== Listing ==
****************

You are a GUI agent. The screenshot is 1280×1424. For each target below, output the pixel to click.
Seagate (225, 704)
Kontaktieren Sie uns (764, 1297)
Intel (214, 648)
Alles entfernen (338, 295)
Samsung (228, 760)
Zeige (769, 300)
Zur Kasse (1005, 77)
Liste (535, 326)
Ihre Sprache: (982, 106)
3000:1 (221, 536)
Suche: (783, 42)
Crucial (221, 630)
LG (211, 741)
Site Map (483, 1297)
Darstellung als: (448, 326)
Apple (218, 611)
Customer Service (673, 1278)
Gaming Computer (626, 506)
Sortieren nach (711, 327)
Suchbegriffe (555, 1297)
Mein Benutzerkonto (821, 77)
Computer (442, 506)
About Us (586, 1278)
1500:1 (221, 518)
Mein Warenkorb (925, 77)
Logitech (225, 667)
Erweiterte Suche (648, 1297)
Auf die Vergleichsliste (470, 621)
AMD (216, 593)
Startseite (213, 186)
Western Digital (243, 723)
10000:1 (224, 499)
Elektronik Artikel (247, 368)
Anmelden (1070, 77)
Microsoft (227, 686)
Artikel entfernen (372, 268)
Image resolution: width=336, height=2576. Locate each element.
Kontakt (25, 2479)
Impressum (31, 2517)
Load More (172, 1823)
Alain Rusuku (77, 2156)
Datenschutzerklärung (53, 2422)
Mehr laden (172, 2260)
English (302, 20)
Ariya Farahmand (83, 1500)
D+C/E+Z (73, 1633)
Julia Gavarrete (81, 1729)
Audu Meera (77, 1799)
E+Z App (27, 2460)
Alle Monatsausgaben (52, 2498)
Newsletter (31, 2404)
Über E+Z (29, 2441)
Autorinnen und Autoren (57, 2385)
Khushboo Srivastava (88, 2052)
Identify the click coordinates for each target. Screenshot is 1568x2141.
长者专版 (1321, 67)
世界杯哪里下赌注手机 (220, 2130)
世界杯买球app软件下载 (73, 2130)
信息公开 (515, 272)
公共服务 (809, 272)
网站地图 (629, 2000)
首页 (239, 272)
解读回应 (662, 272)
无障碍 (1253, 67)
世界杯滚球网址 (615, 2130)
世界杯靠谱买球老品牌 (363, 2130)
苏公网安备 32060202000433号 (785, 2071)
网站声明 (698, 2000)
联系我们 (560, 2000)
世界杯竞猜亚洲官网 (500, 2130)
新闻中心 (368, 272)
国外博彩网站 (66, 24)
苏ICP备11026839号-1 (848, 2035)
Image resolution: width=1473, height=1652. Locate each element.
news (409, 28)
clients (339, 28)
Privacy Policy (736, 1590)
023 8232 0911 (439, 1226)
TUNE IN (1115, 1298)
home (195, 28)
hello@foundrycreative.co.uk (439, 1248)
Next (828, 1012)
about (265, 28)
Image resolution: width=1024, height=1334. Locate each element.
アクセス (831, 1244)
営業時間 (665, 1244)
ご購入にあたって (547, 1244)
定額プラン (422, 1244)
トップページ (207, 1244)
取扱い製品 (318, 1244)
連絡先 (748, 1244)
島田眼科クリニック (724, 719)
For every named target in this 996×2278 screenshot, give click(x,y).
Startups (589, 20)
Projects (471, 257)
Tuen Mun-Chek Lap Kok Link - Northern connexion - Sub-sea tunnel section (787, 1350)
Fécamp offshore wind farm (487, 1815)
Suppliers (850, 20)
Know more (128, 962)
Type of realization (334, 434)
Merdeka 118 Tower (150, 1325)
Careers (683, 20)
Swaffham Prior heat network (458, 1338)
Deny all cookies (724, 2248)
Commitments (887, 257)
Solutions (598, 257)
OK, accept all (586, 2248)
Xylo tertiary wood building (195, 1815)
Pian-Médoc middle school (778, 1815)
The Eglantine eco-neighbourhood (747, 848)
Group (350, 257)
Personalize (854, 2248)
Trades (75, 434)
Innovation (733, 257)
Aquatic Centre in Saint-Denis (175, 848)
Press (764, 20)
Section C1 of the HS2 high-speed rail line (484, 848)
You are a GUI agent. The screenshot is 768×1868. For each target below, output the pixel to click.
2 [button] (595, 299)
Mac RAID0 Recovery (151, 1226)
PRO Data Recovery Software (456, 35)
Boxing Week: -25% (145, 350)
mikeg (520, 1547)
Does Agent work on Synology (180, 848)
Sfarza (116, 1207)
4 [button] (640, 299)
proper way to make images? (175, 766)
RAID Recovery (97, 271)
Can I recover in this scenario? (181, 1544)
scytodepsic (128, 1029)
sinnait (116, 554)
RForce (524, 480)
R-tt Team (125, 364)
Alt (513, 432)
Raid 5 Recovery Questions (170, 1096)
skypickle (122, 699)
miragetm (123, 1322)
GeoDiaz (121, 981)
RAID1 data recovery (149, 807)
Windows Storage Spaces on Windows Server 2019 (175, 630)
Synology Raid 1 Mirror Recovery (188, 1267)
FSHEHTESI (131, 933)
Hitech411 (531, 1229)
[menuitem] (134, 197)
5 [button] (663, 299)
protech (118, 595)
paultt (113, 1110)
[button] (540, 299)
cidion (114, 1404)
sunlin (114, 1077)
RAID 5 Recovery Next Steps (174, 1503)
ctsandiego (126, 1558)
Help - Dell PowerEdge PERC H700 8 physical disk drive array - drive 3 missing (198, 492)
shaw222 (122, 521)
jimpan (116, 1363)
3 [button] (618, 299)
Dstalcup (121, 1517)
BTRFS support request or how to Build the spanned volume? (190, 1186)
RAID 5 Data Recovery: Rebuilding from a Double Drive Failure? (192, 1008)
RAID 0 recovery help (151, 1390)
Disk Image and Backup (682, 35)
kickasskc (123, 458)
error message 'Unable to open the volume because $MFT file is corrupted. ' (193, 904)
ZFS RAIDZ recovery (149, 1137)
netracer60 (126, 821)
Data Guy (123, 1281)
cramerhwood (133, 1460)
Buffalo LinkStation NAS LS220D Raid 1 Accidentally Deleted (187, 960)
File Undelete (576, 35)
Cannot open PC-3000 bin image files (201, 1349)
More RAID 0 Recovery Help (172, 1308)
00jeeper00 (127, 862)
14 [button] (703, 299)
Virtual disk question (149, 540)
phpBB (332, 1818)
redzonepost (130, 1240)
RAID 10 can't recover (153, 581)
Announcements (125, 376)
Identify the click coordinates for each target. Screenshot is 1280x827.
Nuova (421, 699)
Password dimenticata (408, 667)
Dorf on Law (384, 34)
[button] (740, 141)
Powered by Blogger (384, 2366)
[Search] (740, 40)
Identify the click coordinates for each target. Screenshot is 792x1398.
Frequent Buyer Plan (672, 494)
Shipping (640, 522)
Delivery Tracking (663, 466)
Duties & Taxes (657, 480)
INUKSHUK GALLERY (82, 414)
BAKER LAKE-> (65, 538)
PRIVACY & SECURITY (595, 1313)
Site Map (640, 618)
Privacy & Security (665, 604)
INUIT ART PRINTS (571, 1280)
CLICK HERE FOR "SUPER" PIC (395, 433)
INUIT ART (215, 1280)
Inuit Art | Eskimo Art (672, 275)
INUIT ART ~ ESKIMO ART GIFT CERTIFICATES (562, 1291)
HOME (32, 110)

****************

== What to do ==
Present these lines as a numbered list, leaving out any blank lines; the list should cover all the records.

== Response to the exercise ==
1. You are a GUI agent. The screenshot is 1280×1424. For each target below, output the pixel to click.
2. Seagate (225, 704)
3. Kontaktieren Sie uns (764, 1297)
4. Intel (214, 648)
5. Alles entfernen (338, 295)
6. Samsung (228, 760)
7. Zeige (769, 300)
8. Zur Kasse (1005, 77)
9. Liste (535, 326)
10. Ihre Sprache: (982, 106)
11. 3000:1 (221, 536)
12. Suche: (783, 42)
13. Crucial (221, 630)
14. LG (211, 741)
15. Site Map (483, 1297)
16. Darstellung als: (448, 326)
17. Apple (218, 611)
18. Customer Service (673, 1278)
19. Gaming Computer (626, 506)
20. Sortieren nach (711, 327)
21. Suchbegriffe (555, 1297)
22. Mein Benutzerkonto (821, 77)
23. Computer (442, 506)
24. About Us (586, 1278)
25. 1500:1 (221, 518)
26. Mein Warenkorb (925, 77)
27. Logitech (225, 667)
28. Erweiterte Suche (648, 1297)
29. Auf die Vergleichsliste (470, 621)
30. AMD (216, 593)
31. Startseite (213, 186)
32. Western Digital (243, 723)
33. 10000:1 (224, 499)
34. Elektronik Artikel (247, 368)
35. Anmelden (1070, 77)
36. Microsoft (227, 686)
37. Artikel entfernen (372, 268)
38. Image resolution: width=336, height=2576. Locate each element.
39. Kontakt (25, 2479)
40. Impressum (31, 2517)
41. Load More (172, 1823)
42. Alain Rusuku (77, 2156)
43. Datenschutzerklärung (53, 2422)
44. Mehr laden (172, 2260)
45. English (302, 20)
46. Ariya Farahmand (83, 1500)
47. D+C/E+Z (73, 1633)
48. Julia Gavarrete (81, 1729)
49. Audu Meera (77, 1799)
50. E+Z App (27, 2460)
51. Alle Monatsausgaben (52, 2498)
52. Newsletter (31, 2404)
53. Über E+Z (29, 2441)
54. Autorinnen und Autoren (57, 2385)
55. Khushboo Srivastava (88, 2052)
56. Identify the click coordinates for each target. Screenshot is 1568x2141.
57. 长者专版 (1321, 67)
58. 世界杯哪里下赌注手机 (220, 2130)
59. 世界杯买球app软件下载 (73, 2130)
60. 信息公开 (515, 272)
61. 公共服务 (809, 272)
62. 网站地图 (629, 2000)
63. 首页 (239, 272)
64. 解读回应 (662, 272)
65. 无障碍 (1253, 67)
66. 世界杯滚球网址 (615, 2130)
67. 世界杯靠谱买球老品牌 (363, 2130)
68. 苏公网安备 32060202000433号 (785, 2071)
69. 网站声明 (698, 2000)
70. 联系我们 (560, 2000)
71. 世界杯竞猜亚洲官网 (500, 2130)
72. 新闻中心 (368, 272)
73. 国外博彩网站 (66, 24)
74. 苏ICP备11026839号-1 (848, 2035)
75. Image resolution: width=1473, height=1652. Locate each element.
76. news (409, 28)
77. clients (339, 28)
78. Privacy Policy (736, 1590)
79. 023 8232 0911 (439, 1226)
80. TUNE IN (1115, 1298)
81. home (195, 28)
82. hello@foundrycreative.co.uk (439, 1248)
83. Next (828, 1012)
84. about (265, 28)
85. Image resolution: width=1024, height=1334. Locate each element.
86. アクセス (831, 1244)
87. 営業時間 (665, 1244)
88. ご購入にあたって (547, 1244)
89. 定額プラン (422, 1244)
90. トップページ (207, 1244)
91. 取扱い製品 (318, 1244)
92. 連絡先 (748, 1244)
93. 島田眼科クリニック (724, 719)
94. For every named target in this 996×2278 screenshot, give click(x,y).
95. Startups (589, 20)
96. Projects (471, 257)
97. Tuen Mun-Chek Lap Kok Link - Northern connexion - Sub-sea tunnel section (787, 1350)
98. Fécamp offshore wind farm (487, 1815)
99. Suppliers (850, 20)
100. Know more (128, 962)
101. Type of realization (334, 434)
102. Merdeka 118 Tower (150, 1325)
103. Careers (683, 20)
104. Swaffham Prior heat network (458, 1338)
105. Deny all cookies (724, 2248)
106. Commitments (887, 257)
107. Solutions (598, 257)
108. OK, accept all (586, 2248)
109. Xylo tertiary wood building (195, 1815)
110. Pian-Médoc middle school (778, 1815)
111. The Eglantine eco-neighbourhood (747, 848)
112. Group (350, 257)
113. Personalize (854, 2248)
114. Trades (75, 434)
115. Innovation (733, 257)
116. Aquatic Centre in Saint-Denis (175, 848)
117. Press (764, 20)
118. Section C1 of the HS2 high-speed rail line (484, 848)
119. You are a GUI agent. The screenshot is 768×1868. For each target below, output the pixel to click.
120. 2 [button] (595, 299)
121. Mac RAID0 Recovery (151, 1226)
122. PRO Data Recovery Software (456, 35)
123. Boxing Week: -25% (145, 350)
124. mikeg (520, 1547)
125. Does Agent work on Synology (180, 848)
126. Sfarza (116, 1207)
127. 4 [button] (640, 299)
128. proper way to make images? (175, 766)
129. RAID Recovery (97, 271)
130. Can I recover in this scenario? (181, 1544)
131. scytodepsic (128, 1029)
132. sinnait (116, 554)
133. RForce (524, 480)
134. R-tt Team (125, 364)
135. Alt (513, 432)
136. Raid 5 Recovery Questions (170, 1096)
137. skypickle (122, 699)
138. miragetm (123, 1322)
139. GeoDiaz (121, 981)
140. RAID1 data recovery (149, 807)
141. Windows Storage Spaces on Windows Server 2019 (175, 630)
142. Synology Raid 1 Mirror Recovery (188, 1267)
143. FSHEHTESI (131, 933)
144. Hitech411 (531, 1229)
145. [menuitem] (134, 197)
146. 5 [button] (663, 299)
147. protech (118, 595)
148. paultt (113, 1110)
149. [button] (540, 299)
150. cidion (114, 1404)
151. sunlin (114, 1077)
152. RAID 5 Recovery Next Steps (174, 1503)
153. ctsandiego (126, 1558)
154. Help - Dell PowerEdge PERC H700 8 physical disk drive array - drive 3 missing (198, 492)
155. shaw222 (122, 521)
156. jimpan (116, 1363)
157. 3 [button] (618, 299)
158. Dstalcup (121, 1517)
159. BTRFS support request or how to Build the spanned volume? (190, 1186)
160. RAID 5 Data Recovery: Rebuilding from a Double Drive Failure? (192, 1008)
161. RAID 0 recovery help (151, 1390)
162. Disk Image and Backup (682, 35)
163. kickasskc (123, 458)
164. error message 'Unable to open the volume because $MFT file is corrupted. ' (193, 904)
165. ZFS RAIDZ recovery (149, 1137)
166. netracer60 (126, 821)
167. Data Guy (123, 1281)
168. cramerhwood (133, 1460)
169. Buffalo LinkStation NAS LS220D Raid 1 Accidentally Deleted (187, 960)
170. File Undelete (576, 35)
171. Cannot open PC-3000 bin image files (201, 1349)
172. More RAID 0 Recovery Help (172, 1308)
173. 00jeeper00 (127, 862)
174. 14 [button] (703, 299)
175. Virtual disk question (149, 540)
176. phpBB (332, 1818)
177. redzonepost (130, 1240)
178. RAID 10 can't recover (153, 581)
179. Announcements (125, 376)
180. Identify the click coordinates for each target. Screenshot is 1280x827.
181. Nuova (421, 699)
182. Password dimenticata (408, 667)
183. Dorf on Law (384, 34)
184. [button] (740, 141)
185. Powered by Blogger (384, 2366)
186. [Search] (740, 40)
187. Identify the click coordinates for each target. Screenshot is 792x1398.
188. Frequent Buyer Plan (672, 494)
189. Shipping (640, 522)
190. Delivery Tracking (663, 466)
191. Duties & Taxes (657, 480)
192. INUKSHUK GALLERY (82, 414)
193. BAKER LAKE-> (65, 538)
194. PRIVACY & SECURITY (595, 1313)
195. Site Map (640, 618)
196. Privacy & Security (665, 604)
197. INUIT ART PRINTS (571, 1280)
198. CLICK HERE FOR "SUPER" PIC (395, 433)
199. INUIT ART (215, 1280)
200. Inuit Art | Eskimo Art (672, 275)
201. INUIT ART ~ ESKIMO ART GIFT CERTIFICATES (562, 1291)
202. HOME (32, 110)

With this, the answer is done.